WORK INSTRUCTION: An exact copy is needed of each line from the one including "This screenshot has width=1316, height=920." through the last line of the entries, both ends counted, with nothing added.

# # #

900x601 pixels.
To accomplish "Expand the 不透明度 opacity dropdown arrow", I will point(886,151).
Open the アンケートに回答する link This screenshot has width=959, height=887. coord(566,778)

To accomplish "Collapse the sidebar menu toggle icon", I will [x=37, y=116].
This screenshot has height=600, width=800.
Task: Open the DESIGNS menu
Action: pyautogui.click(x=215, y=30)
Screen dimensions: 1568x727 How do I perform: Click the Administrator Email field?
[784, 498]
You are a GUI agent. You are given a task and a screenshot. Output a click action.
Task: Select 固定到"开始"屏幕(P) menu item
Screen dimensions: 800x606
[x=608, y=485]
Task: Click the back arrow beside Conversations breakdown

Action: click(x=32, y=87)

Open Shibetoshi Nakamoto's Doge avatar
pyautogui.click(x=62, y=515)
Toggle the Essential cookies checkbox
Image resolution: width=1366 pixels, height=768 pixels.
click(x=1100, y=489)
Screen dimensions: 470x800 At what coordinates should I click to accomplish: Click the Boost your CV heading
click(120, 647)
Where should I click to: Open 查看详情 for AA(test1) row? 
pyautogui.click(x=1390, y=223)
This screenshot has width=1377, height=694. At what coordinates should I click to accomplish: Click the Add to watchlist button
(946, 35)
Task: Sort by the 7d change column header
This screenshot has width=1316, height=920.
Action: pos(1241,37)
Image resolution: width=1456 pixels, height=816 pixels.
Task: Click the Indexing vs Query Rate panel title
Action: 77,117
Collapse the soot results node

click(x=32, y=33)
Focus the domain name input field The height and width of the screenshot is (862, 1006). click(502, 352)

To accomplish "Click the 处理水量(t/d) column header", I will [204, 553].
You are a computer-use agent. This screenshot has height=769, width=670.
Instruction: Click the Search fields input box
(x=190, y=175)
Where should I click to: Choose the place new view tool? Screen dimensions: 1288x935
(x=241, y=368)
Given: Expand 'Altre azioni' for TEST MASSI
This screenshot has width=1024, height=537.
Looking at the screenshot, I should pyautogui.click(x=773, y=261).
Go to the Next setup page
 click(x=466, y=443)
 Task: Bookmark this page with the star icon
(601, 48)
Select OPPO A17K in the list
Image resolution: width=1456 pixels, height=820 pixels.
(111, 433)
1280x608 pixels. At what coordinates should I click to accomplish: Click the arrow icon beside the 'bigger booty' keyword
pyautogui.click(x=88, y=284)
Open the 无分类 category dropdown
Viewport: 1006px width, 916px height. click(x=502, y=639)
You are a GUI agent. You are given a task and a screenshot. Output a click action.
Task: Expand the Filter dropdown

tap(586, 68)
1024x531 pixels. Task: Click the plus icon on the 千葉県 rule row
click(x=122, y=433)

# # #

RESULT OF THE TASK:
This screenshot has width=1316, height=920.
Action: pos(1241,37)
Image resolution: width=1456 pixels, height=816 pixels.
Task: Click the Indexing vs Query Rate panel title
Action: 77,117
Collapse the soot results node

click(x=32, y=33)
Focus the domain name input field The height and width of the screenshot is (862, 1006). click(502, 352)

To accomplish "Click the 处理水量(t/d) column header", I will [204, 553].
You are a computer-use agent. This screenshot has height=769, width=670.
Instruction: Click the Search fields input box
(x=190, y=175)
Where should I click to: Choose the place new view tool? Screen dimensions: 1288x935
(x=241, y=368)
Given: Expand 'Altre azioni' for TEST MASSI
This screenshot has width=1024, height=537.
Looking at the screenshot, I should pyautogui.click(x=773, y=261).
Go to the Next setup page
 click(x=466, y=443)
 Task: Bookmark this page with the star icon
(601, 48)
Select OPPO A17K in the list
Image resolution: width=1456 pixels, height=820 pixels.
(111, 433)
1280x608 pixels. At what coordinates should I click to accomplish: Click the arrow icon beside the 'bigger booty' keyword
pyautogui.click(x=88, y=284)
Open the 无分类 category dropdown
Viewport: 1006px width, 916px height. click(x=502, y=639)
You are a GUI agent. You are given a task and a screenshot. Output a click action.
Task: Expand the Filter dropdown

tap(586, 68)
1024x531 pixels. Task: Click the plus icon on the 千葉県 rule row
click(x=122, y=433)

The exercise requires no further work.